* [課題]:
- a) 抜粋の内容を2文でまとめてください。
- b) リストの先頭から「Click the 16kWh」を含む行までの各行を、1行につき1つの文字列としてJSON配列に入れてください。空行は除きます。

* [抜粋]:
新しい年代の開始と共に、2020年は銀行業界におけるブロックチェーンの画期的な年となるでしょう。しかしながら、銀行業界はそのシナリオを書く側ではないかもしれません。

 

予測:デジタルディスラプションが将来の銀行に影響を与える - アダム・プリーディー、マネージャー、セールスエンジニア、EMEA

Adam Preedy

アダム・プリーディー:2008年の金融危機以来、銀行はこれまで以上に機敏な対応が求められる一方、規制の増加、高い資本準備金が要求されるといった厳しい事業環境に立たされています。しかしさらに問題となるのは、銀行業界にとって潜在的に問題となる決済サービス指令(PSD2)とオープンバンキングです。こうした規制は、銀行業界が各自の顧客データを開放することを要求しています。まだ完全には規模が確立されていないものの、小規模のフィンテックやテックジャイアント、新規参入企業が既存の独占的なグローバル銀行に対抗するようになるのは時間の問題だともいわれています。

* [提供リスト]:
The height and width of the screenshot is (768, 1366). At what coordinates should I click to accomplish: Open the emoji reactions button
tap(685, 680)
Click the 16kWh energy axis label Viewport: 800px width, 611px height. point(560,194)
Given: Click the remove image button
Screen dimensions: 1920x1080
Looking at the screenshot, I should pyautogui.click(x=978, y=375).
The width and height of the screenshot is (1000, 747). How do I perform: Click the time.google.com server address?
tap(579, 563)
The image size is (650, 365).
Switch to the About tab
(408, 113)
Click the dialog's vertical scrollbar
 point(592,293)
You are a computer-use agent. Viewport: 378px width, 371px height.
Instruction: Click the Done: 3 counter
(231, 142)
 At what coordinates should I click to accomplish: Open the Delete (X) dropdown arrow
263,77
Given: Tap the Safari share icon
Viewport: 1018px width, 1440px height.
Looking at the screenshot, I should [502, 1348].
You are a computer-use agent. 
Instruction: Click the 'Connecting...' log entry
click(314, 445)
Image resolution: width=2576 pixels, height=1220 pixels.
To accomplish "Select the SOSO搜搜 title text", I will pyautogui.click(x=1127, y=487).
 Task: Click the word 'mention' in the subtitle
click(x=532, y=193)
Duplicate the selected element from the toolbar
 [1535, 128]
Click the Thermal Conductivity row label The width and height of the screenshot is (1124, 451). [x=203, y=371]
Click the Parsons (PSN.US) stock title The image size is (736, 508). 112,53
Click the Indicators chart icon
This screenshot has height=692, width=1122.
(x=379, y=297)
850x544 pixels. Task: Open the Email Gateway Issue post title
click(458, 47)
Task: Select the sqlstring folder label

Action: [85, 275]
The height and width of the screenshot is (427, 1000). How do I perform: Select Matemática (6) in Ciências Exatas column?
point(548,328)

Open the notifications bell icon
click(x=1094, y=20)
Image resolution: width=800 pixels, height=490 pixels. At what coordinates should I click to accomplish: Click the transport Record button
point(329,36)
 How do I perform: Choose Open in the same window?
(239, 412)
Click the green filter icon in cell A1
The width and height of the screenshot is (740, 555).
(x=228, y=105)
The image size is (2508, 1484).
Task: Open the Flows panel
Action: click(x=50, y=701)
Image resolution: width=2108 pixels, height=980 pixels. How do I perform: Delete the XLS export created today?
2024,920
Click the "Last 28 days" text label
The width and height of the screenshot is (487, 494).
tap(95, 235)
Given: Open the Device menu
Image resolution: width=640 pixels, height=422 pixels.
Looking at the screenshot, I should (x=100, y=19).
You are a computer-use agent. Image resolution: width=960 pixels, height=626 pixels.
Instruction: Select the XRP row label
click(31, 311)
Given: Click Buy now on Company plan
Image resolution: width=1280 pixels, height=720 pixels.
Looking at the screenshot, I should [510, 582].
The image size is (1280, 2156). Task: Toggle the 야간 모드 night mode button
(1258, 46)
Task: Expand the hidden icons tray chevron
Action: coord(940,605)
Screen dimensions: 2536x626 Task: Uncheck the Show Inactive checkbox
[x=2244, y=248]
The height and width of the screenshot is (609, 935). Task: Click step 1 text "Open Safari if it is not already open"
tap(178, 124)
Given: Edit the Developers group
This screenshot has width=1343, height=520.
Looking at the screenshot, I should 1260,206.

* [解答]:
- a) 2020年は銀行業界でブロックチェーンの画期的な年になるとされていますが、そのシナリオを書くのは銀行業界ではないかもしれません。2008年の金融危機以来、銀行は規制の増加や高い資本準備金の要求に加え、PSD2やオープンバンキングによる顧客データの開放も求められており、フィンテックやテックジャイアント、新規参入企業が既存のグローバル銀行に対抗するのは時間の問題だともいわれています。

- b)
[
  "The height and width of the screenshot is (768, 1366). At what coordinates should I click to accomplish: Open the emoji reactions button",
  "tap(685, 680)",
  "Click the 16kWh energy axis label Viewport: 800px width, 611px height. point(560,194)"
]